◆ WORK REQUIRED ◆
Lines before the one containing "You are a computer-use agent. 1222x602" are to be skipped; reproduce that line and the rest of the records below exactly.

(Saved entries)
=== Section Start ===

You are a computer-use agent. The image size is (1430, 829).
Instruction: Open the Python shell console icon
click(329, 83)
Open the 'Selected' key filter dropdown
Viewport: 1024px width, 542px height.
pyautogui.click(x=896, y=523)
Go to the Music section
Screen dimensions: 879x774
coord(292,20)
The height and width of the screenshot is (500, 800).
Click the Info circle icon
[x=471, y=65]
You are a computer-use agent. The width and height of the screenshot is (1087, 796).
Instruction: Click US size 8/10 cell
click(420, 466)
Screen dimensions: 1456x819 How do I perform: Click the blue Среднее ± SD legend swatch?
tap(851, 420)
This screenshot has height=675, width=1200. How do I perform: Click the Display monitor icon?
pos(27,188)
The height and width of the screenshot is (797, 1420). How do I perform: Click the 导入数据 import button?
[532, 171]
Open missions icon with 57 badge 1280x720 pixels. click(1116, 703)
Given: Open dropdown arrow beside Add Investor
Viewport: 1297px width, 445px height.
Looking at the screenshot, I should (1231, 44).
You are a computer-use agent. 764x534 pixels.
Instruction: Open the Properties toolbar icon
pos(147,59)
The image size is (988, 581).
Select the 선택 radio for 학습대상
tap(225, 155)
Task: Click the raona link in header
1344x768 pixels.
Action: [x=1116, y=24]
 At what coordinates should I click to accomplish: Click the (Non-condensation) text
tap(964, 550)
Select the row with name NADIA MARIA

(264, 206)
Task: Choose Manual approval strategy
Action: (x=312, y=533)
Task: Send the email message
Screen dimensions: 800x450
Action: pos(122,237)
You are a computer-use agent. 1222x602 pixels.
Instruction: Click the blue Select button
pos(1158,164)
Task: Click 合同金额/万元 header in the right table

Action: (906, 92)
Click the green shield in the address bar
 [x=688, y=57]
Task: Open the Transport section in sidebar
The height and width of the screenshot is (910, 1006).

=== Section End ===

◆ WRITTEN SOLUTION ◆
You are a computer-use agent. 1222x602 pixels.
Instruction: Click the blue Select button
pos(1158,164)
Task: Click 合同金额/万元 header in the right table

Action: (906, 92)
Click the green shield in the address bar
 [x=688, y=57]
Task: Open the Transport section in sidebar
The height and width of the screenshot is (910, 1006).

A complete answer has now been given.